The combination of Hopkins' early death and the subsequent short life afterward of the Gin Blossoms have tended to marginalize the group's achievements during their two albums together. The band tends to be lumped together with the Counting Crows, Toad the Wet Sprocket, Blues Traveler and other melodic, alternative-cum-AOR bands that rode the wave of grunge's success to the charts in the early '90s.
While there is a clear artistic dropoff between "New Miserable Experience" and the Gin Blossoms' subsequent "Congratulations, I'm Sorry," during Hopkins' time with the group they were one of the smartest, most literate bands in the country, thanks largely to his contributions. Hopkins' long apprenticeship in the Tempe music scene gave him familiarity in a broad range of musical styles, which he employed to full effect with the Gin Blossoms.
His compositions combined an intimate aquaintance with punk riffs, Byrds-style arpeggios and an uncanny knack for melody to produce songs which were at the same time tender and aggressive, guarded and embarrassingly honest.

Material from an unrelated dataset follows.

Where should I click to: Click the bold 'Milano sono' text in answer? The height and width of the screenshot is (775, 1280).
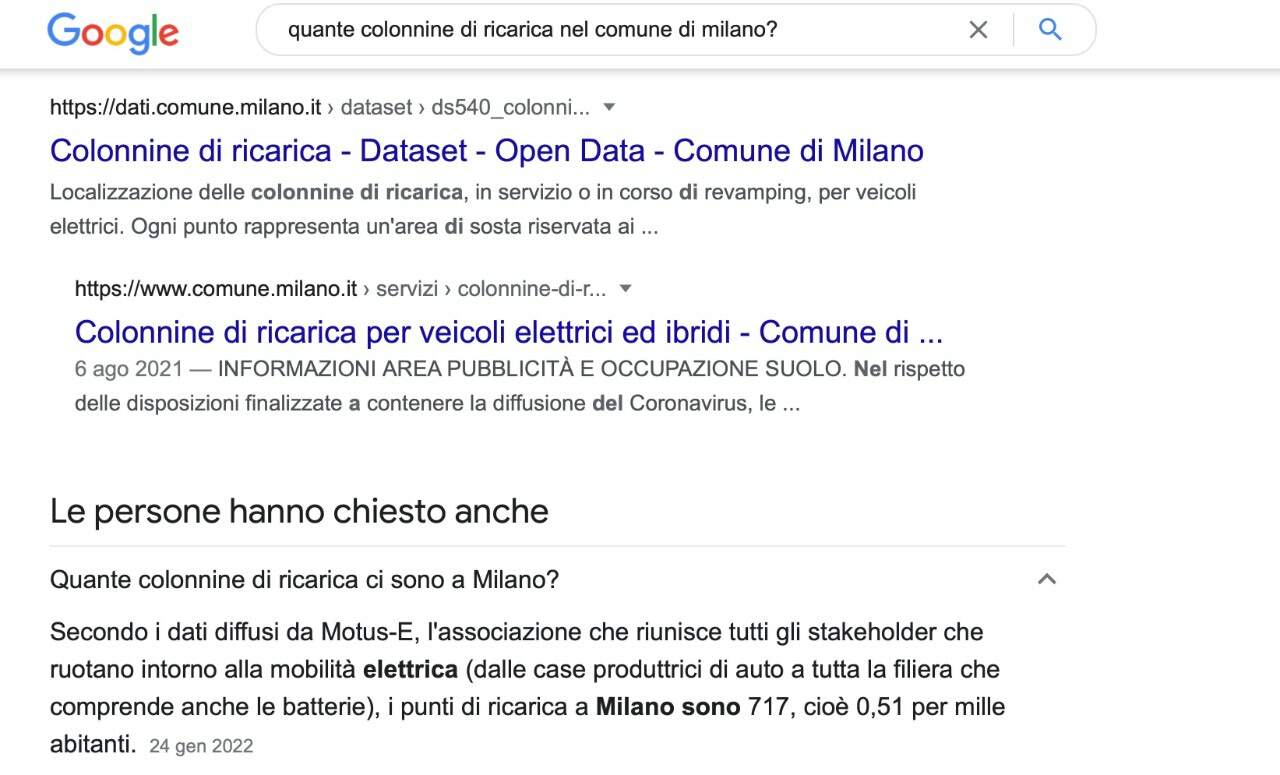tap(668, 707)
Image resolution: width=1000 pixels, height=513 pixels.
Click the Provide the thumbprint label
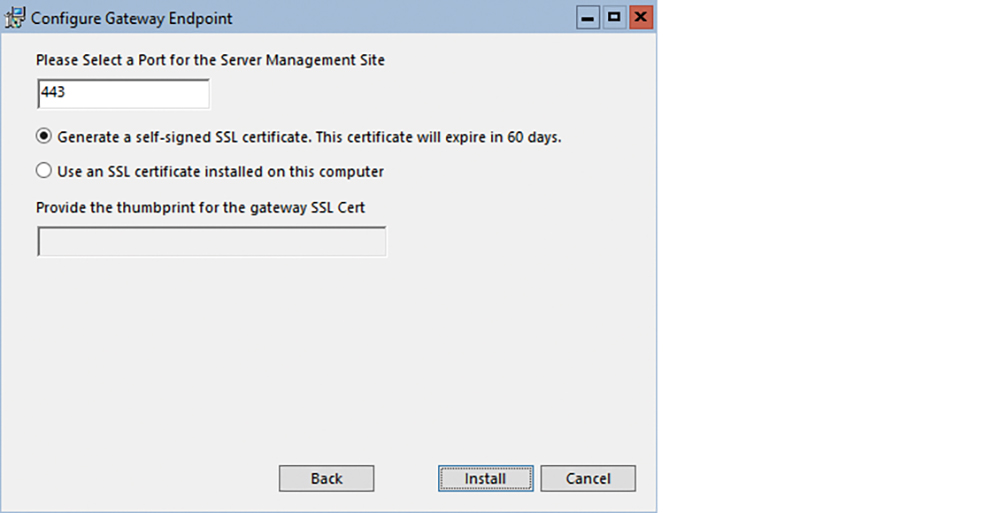click(x=200, y=207)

Over the undeniably catchy melodies of songs like "Hey Jealousy" and "Found Out About You," Hopkins added lyrics which seem effortless and conversational but which contained profound insight and self-examination into his troubled personality. They are literally the words of a man drinking himself to death, acutely aware of his predicament yet incapable of doing anything to slow his downfall.

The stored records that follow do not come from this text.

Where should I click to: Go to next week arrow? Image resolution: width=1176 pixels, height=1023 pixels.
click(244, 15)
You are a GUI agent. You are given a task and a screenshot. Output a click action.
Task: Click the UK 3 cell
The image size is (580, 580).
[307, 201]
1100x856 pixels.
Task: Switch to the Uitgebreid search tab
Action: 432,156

In 2000, The Arizona Republic published a list of the top 100 Valley rock bands of all time, and Hopkins was in four of them. For over a decade, he was a commanding figure in the local music scene, as important and influential as The Beatles were to the Liverpool of the early '60s. A proven hitmaker, a brilliant musician and an immensely gifted and intelligent man, Doug Hopkins deserves mention a one of the greatest, if not most well-remembered, rock musicians of the last decade.